Il Team Oliva doma le pietre del Nord

Foto Guido Lo Iacono.

Roubaix, inferno e paradiso, alfa e omega del ciclismo. Questa cittadina nel nordest della Francia, che conta poco meno di 100.000 abitanti e dalla vocazione prettamente industriale, per una volta l’anno, la seconda domenica di aprile, diventa il palcoscenico privilegiato per la messa in scena di uno spettacolo che non si tiene a teatro, ma all’aria aperta. Stiamo parlando della “Regina delle Classiche”, la Parigi-Roubaix.

Roubaix e il suo velodromo sono il paradiso. Prima di conquistarlo però l’obbligo tassativo è di passare per l’inferno che lì è rappresentato da 29 gironi, tanti quanti sono i settori di pavé. Uno dice pavé e pensa agli acciottolati dei nostri centri storici, quelli che fanno tanto cartolina. Niente di più sbagliato: il pavé del Nord è un mondo a parte, un sentiero di patimenti che fa scomparire tutto il panorama circostante e richiede di concentrarsi solo su di lui.

Sono strade di campagna, lì ci passano i contadini con i loro trattori per andare a faticare sulla terra, non sono fatte per altro, figurarsi per le biciclette. Eppure dal 1896, anno della prima edizione, per un giorno si trasformano in una recita epica sulla quale sono state scritte pagine memorabili della storia del Ciclismo.

Da una a cinque stellette: questa è la classificazione del pavé. Dal più facile (che poi facile non è), al più difficile, verrebbe da dire all’impossibile. I più temuti sono tre: la Foresta di Arenberg, Mons-en-Pévèle e il Carrefour de l’Arbre. Quando la ruota entra dentro questi settori tutto cambia e tutto inizia a ballare. Pedalare pare l’ultimo dei problemi, eppure è indispensabile per sopravvivere. Pochi minuti che cambieranno per sempre il modo di andare in bici.

Il pavé ti dice: “Hai varcato la mia soglia e ti senti così sicuro? Bene! Da adesso in poi continua a menare, altrimenti non ti darò tregua”. Infatti, basta un nulla: uno spostamento improvviso, un cambio di traiettoria inutile, un calo di velocità ed è la fine. Come termine di paragone non viene in mente nulla, non è una salita o un muro che comunque si possono descrivere: diciamo che qui è come pedalare mentre si viene strattonati o presi a botte. Infernale, appunto.

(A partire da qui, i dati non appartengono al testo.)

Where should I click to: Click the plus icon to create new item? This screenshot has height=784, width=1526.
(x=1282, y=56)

Ma fa parte di un gioco che il ciclista ha accettato da subito. E il ciclista è un uomo che per propensione ama spingersi oltre perché sa che al termine del suo cammino c’è la ricompensa, che in questo caso è l’entrata nel mitico Velodromo, quello immortalato pure dal celebre quadro di Metzinger, simbolo del Cubismo. Lì il ciclista ha capito di aver fatto l’impresa, il suo dolore scompare lasciando il posto alla felicità: il paradiso.

È quello che hanno provato i componenti del Team Oliva sabato 13 aprile durante la Parigi-Roubaix Challenge che si corre il giorno prima della gara dei professionisti. Non ricalcando lo stesso percorso perché loro partono da Compiègne, ma affrontando gli stessi settori di pavé, compresi quelli più duri (ma tutti lo sono).

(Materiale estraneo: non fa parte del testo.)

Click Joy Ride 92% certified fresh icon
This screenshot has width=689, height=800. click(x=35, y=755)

La squadra vercellese era al via con Fausto Oliva, Attilio Brunoni, Nico Grande, Nino Grammatico, Paolo Puppi, Massimiliano Muraro, Carlo Minoia, Guido Lo Iacono. A loro si sono aggiunti Gianni Gorlero, Sergio Castellaro, Renzo Livieri, Francesco Polito, Marco Scotti, Davide Figazzolo e Mariano Martorana. Quindici in tutto per portarsi a casa la terza Classica Monumento dopo il Giro delle Fiandre nel 2016 e la Liegi-Bastogne-Liegi nel 2017.

Missione compiuta, tanta fatica, ma soprattutto tanto divertimento e tanta soddisfazione. «Non ho mai provato nulla di simile», «È la cosa più bella che abbia fatto in bicicletta», «Un’esperienza che non dimenticherò mai più», «Sono felice», sono soltanto alcuni dei commenti raccolti dopo che la miss aveva messo loro al collo la medaglia ricordo.

Le biciclette hanno retto bene, solo due le forature. Un po’ meno le mani e le braccia: le vesciche sono state un elemento comune a tutti, segni distintivi di una battaglia vinta. Fondamentali in tal senso sono stati i consigli di Carlo Minoia e di Guido Lo Iacono che avevano già corso l’anno scorso sulle pietre francesi e che hanno spiegato i segreti della corsa. Alla fine però a fare la differenza sono state le gambe e la volontà di ognuno: per tutti l’inferno è diventato paradiso.